━━━ The data ━━━

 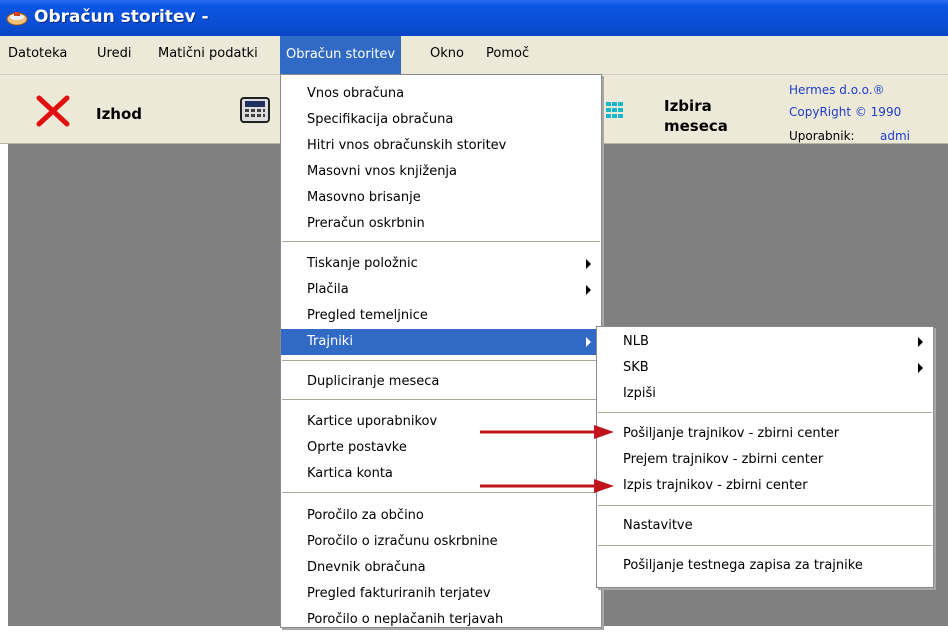 What do you see at coordinates (441, 594) in the screenshot?
I see `menu-item-pregled-fakturiranih: Pregled fakturiranih terjatev` at bounding box center [441, 594].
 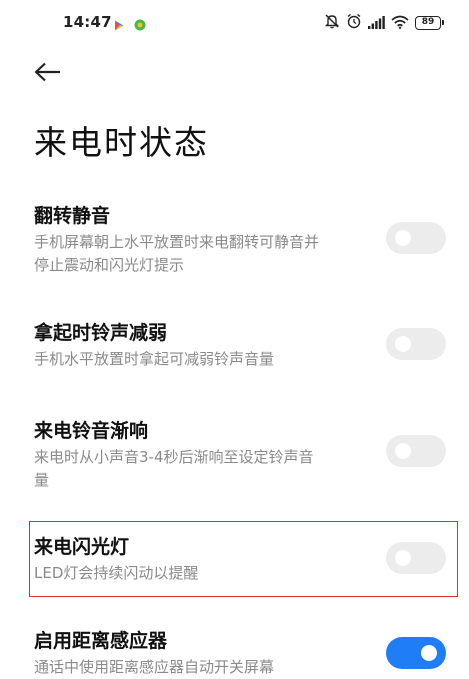 I want to click on battery-icon: 89, so click(x=430, y=23).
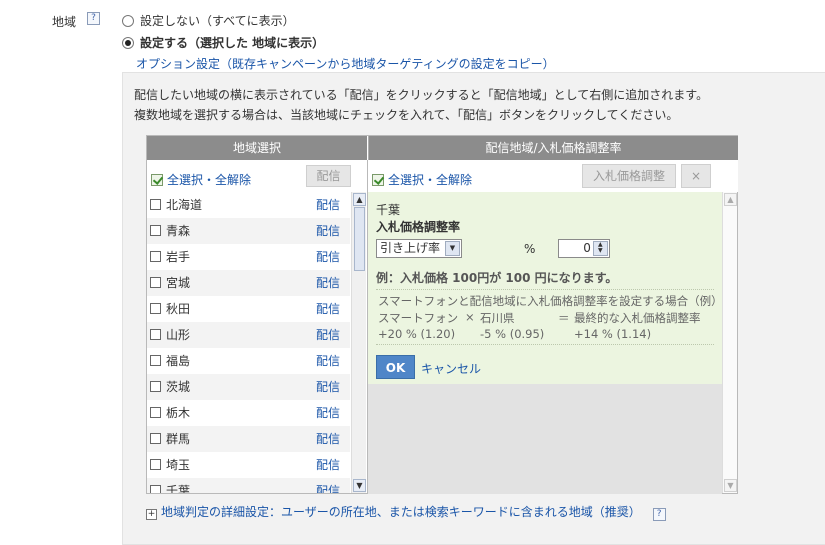 This screenshot has height=545, width=825. Describe the element at coordinates (358, 342) in the screenshot. I see `region-list-scrollbar: ▲ ▼` at that location.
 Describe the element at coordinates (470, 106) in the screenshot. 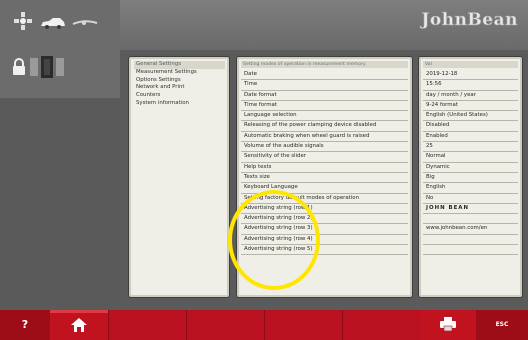

I see `setting-row-value: 9-24 format` at that location.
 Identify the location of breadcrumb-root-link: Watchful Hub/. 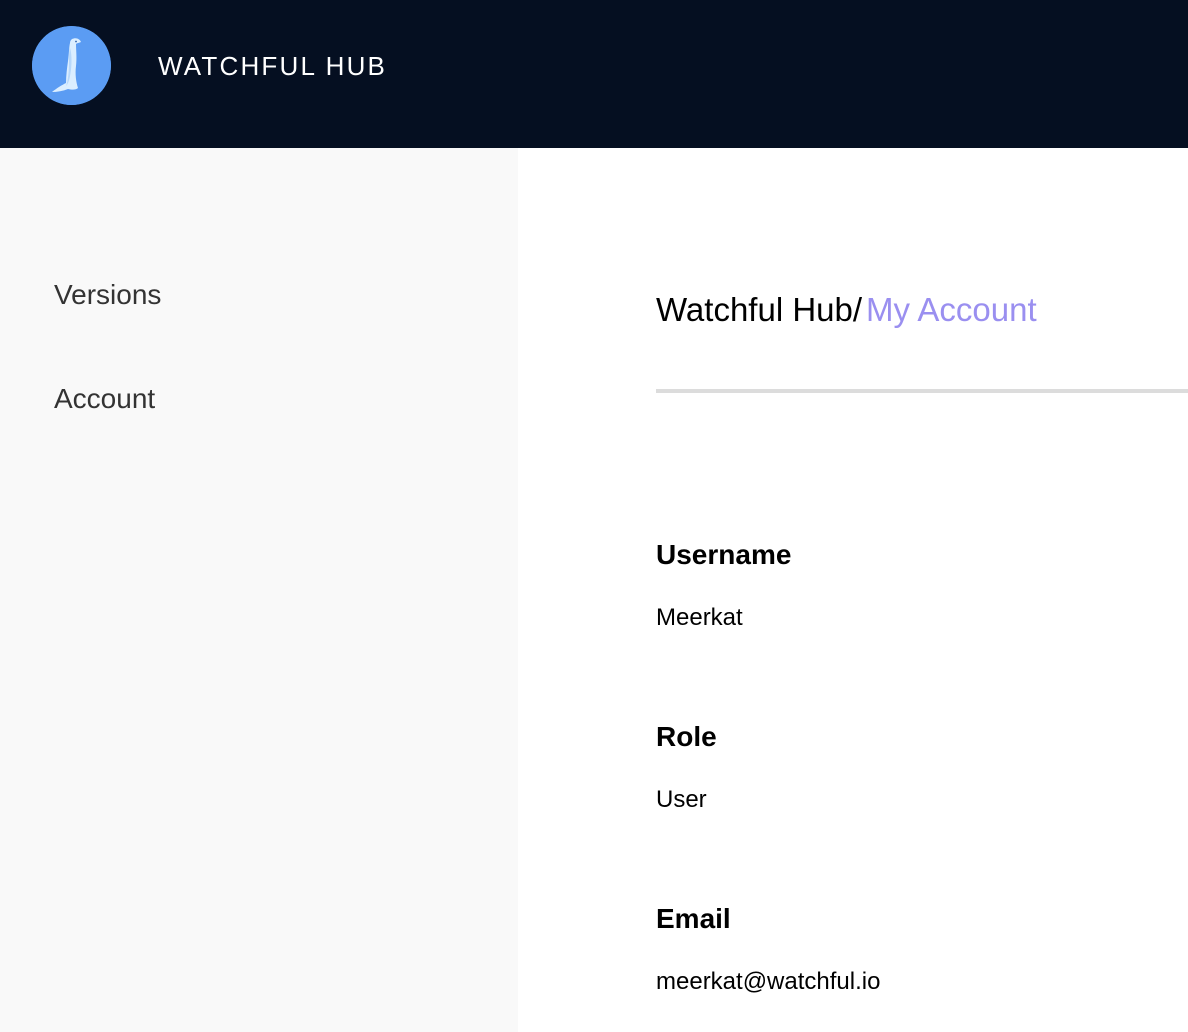
(759, 310).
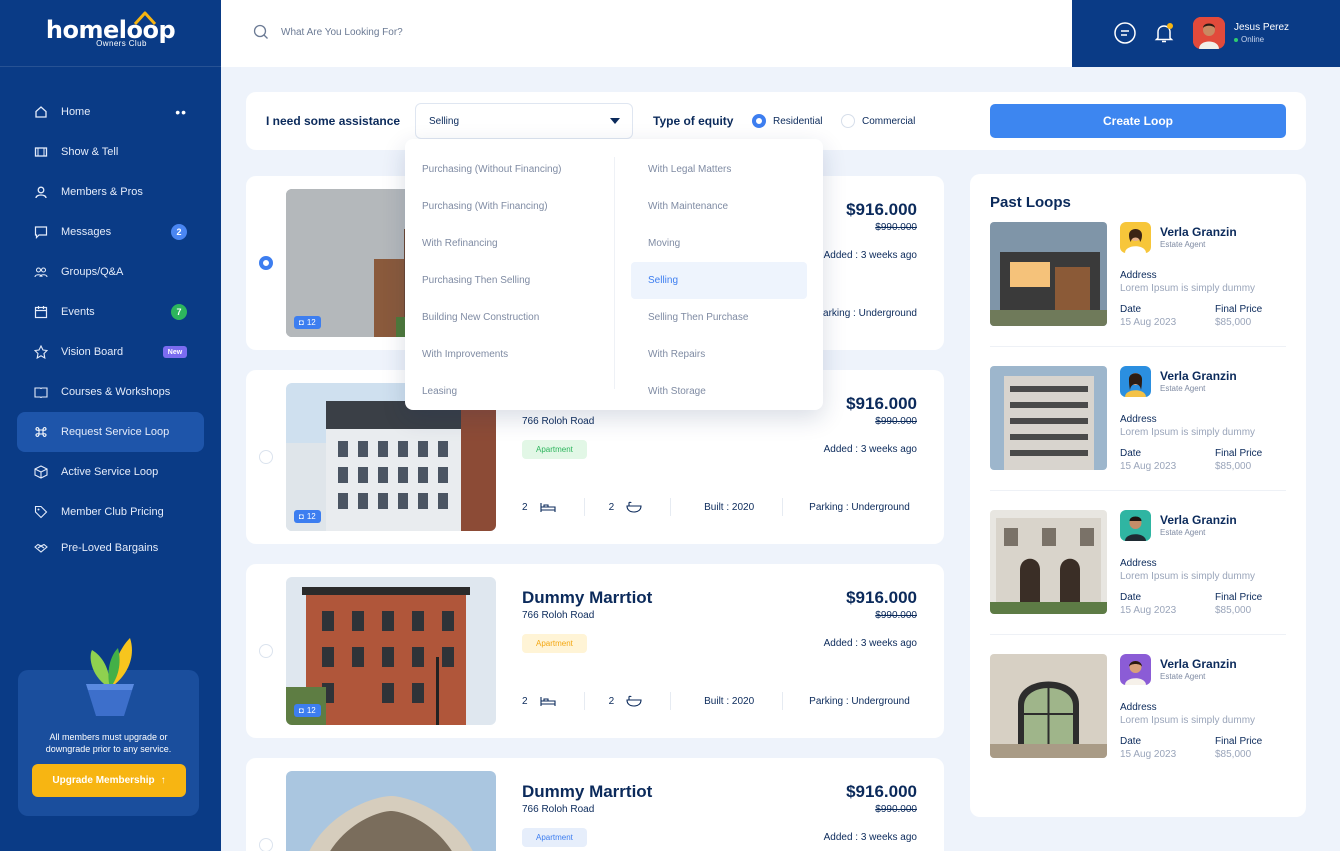 The height and width of the screenshot is (851, 1340). Describe the element at coordinates (1209, 33) in the screenshot. I see `avatar` at that location.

━━━

# Requirement
Copy out the stretch of rows from the line containing "Describe the element at coordinates (470, 106)" through the end, leaving out the pictures.

# Answer section
 Describe the element at coordinates (470, 106) in the screenshot. 

I see `setting-row-value: 9-24 format` at that location.
 Identify the location of breadcrumb-root-link: Watchful Hub/. 
(759, 310).
 The height and width of the screenshot is (851, 1340). Describe the element at coordinates (1209, 33) in the screenshot. I see `avatar` at that location.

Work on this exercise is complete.